Dr. McGregor on the Combination of Atezolizumab and Bevacizumab in RCC

Bradley McGregor, MD
Published: Friday, Jun 21, 2019



Bradley McGregor, MD, clinical director, Lank Center for Genitourinary Oncology, senior physician, Dana-Farber Cancer Institute, and instructor of medicine, Harvard Medical School, discusses the combination of atezolizumab (Tecentriq) and bevacizumab (Avastin) in renal cell carcinoma (RCC).

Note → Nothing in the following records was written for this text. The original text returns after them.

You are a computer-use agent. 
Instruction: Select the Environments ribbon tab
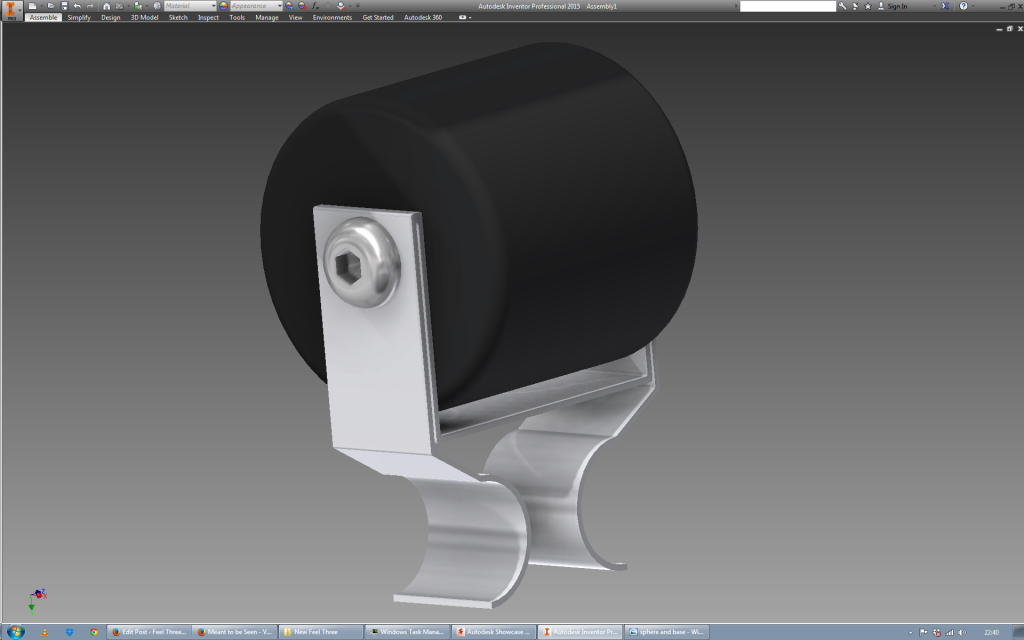click(x=332, y=18)
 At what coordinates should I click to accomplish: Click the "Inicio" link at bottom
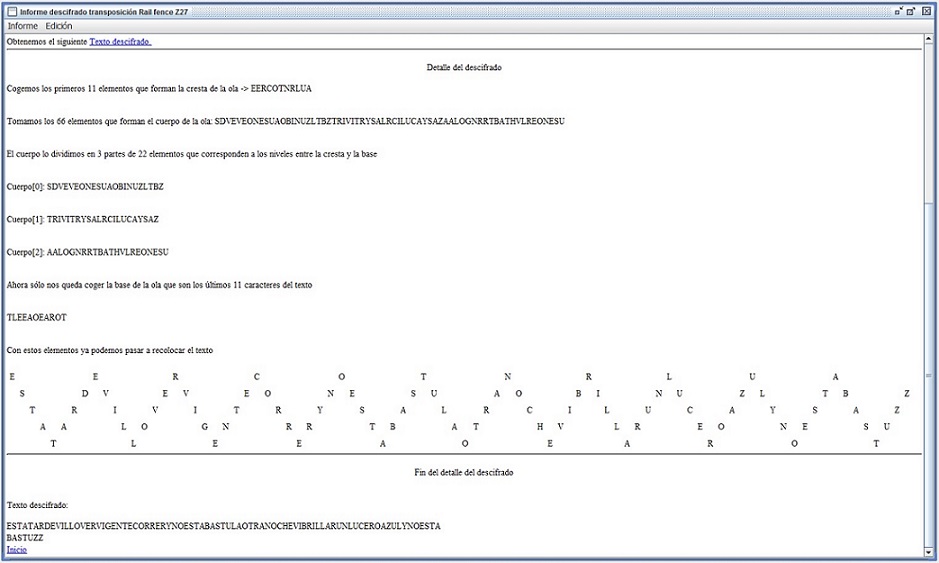[x=17, y=549]
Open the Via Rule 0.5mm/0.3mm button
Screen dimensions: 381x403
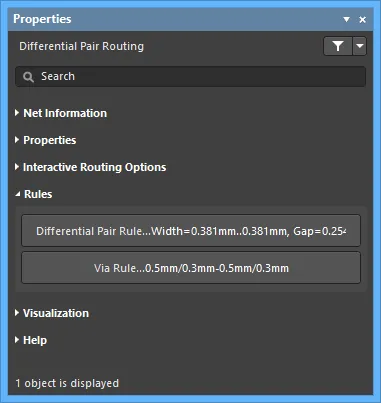coord(191,268)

The combination of atezolizumab and bevacizumab was compared with single-agent sunitinib (Sutent) in the phase III IMmotion150 and IMmotion151 studies. Responses were similar to what is seen with the combination of nivolumab (Opdivo) and ipilimumab (Yervoy) at approximately 40%, says McGregor. When physicians revisited the data, there was a difference in the progression-free survival between investigator-assessed and independent central review, which will need to be clarified with further data.

The combination was well-tolerated and has shown activity in non–clear cell RCC; however, more data is needed to define its role in the field. Of note, the combination is also being studied in combination with cabozantinib (Cabometyx) in the frontline setting, both in non–clear cell and clear cell RCC, concludes McGregor.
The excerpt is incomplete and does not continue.